[Stored data entries]
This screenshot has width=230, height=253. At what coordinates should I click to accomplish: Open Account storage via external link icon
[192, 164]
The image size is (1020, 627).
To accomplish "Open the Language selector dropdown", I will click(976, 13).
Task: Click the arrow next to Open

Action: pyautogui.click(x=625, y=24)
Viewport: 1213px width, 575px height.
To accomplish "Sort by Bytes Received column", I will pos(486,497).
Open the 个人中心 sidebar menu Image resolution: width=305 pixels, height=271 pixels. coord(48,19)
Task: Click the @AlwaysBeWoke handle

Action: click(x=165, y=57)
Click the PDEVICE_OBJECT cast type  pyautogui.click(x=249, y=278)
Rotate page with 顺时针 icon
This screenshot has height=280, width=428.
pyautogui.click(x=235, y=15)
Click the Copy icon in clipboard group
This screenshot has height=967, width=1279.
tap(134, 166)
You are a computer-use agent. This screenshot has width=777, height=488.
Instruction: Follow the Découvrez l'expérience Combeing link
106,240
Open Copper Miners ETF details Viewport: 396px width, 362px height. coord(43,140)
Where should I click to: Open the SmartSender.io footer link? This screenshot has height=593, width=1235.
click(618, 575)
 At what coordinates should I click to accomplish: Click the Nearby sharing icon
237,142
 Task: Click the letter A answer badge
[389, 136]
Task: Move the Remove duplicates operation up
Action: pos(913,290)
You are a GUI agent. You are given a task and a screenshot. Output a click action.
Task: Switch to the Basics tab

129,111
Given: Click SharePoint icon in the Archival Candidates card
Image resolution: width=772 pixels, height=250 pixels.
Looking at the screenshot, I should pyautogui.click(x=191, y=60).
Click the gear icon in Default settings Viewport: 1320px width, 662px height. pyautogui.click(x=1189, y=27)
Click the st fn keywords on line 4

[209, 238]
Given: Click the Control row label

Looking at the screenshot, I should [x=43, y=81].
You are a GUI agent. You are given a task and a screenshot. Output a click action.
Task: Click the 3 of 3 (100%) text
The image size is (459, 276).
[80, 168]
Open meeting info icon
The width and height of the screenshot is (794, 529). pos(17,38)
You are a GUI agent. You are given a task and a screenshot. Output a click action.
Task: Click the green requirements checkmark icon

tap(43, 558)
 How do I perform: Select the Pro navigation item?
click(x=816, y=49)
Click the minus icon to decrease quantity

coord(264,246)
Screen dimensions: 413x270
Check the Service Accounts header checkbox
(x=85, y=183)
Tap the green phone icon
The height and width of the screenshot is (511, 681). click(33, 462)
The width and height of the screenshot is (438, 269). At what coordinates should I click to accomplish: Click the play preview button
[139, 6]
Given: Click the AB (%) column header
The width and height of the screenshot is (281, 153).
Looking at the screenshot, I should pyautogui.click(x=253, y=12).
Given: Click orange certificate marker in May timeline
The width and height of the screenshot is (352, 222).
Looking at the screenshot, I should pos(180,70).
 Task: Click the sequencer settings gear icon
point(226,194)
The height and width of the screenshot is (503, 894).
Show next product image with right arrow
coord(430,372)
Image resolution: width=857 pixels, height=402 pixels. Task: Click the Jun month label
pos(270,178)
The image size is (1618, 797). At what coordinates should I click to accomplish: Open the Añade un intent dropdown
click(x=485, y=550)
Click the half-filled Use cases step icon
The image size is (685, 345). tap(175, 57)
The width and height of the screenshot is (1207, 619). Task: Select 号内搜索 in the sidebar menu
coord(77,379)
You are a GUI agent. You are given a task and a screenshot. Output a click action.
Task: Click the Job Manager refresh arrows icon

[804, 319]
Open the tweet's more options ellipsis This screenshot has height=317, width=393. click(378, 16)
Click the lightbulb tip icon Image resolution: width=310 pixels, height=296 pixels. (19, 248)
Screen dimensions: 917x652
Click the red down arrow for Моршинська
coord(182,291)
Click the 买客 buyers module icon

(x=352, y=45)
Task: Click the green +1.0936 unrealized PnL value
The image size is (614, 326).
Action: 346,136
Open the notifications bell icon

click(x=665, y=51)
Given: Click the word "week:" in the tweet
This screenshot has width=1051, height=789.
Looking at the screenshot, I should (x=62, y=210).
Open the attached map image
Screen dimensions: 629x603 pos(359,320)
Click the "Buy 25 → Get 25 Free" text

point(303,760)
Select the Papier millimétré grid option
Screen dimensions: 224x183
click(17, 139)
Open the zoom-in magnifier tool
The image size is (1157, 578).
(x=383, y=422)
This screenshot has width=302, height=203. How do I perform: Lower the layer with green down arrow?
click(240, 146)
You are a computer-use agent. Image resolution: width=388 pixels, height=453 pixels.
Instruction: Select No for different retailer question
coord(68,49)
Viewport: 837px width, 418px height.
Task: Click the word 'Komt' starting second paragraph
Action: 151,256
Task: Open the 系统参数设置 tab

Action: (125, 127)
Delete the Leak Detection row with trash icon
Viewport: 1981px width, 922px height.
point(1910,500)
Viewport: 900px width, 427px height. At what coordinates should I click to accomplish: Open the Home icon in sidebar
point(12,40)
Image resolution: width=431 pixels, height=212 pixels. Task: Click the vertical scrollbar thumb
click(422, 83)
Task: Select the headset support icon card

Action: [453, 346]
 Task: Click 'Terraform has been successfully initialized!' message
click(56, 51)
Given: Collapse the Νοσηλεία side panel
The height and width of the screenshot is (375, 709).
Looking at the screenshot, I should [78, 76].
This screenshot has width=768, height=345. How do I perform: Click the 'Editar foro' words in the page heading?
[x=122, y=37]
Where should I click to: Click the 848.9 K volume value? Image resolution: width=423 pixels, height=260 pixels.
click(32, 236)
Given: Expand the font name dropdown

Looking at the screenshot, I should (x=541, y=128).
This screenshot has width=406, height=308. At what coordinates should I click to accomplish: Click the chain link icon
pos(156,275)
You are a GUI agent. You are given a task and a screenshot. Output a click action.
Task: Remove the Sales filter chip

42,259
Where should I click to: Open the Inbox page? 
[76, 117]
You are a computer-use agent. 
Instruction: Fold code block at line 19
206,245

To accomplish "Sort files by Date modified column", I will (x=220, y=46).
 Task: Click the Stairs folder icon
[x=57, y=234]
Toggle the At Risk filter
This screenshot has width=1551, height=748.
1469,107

AIM OF THE EXERCISE:
Copy out the data above word for word, starting at its first line and ending with the line that contains "You are a computer-use agent. This".

YOUR SOLUTION:
This screenshot has width=230, height=253. At what coordinates should I click to accomplish: Open Account storage via external link icon
[192, 164]
The image size is (1020, 627).
To accomplish "Open the Language selector dropdown", I will click(976, 13).
Task: Click the arrow next to Open

Action: pyautogui.click(x=625, y=24)
Viewport: 1213px width, 575px height.
To accomplish "Sort by Bytes Received column", I will pos(486,497).
Open the 个人中心 sidebar menu Image resolution: width=305 pixels, height=271 pixels. coord(48,19)
Task: Click the @AlwaysBeWoke handle

Action: click(x=165, y=57)
Click the PDEVICE_OBJECT cast type  pyautogui.click(x=249, y=278)
Rotate page with 顺时针 icon
This screenshot has height=280, width=428.
pyautogui.click(x=235, y=15)
Click the Copy icon in clipboard group
This screenshot has height=967, width=1279.
tap(134, 166)
You are a computer-use agent. This screenshot has width=777, height=488.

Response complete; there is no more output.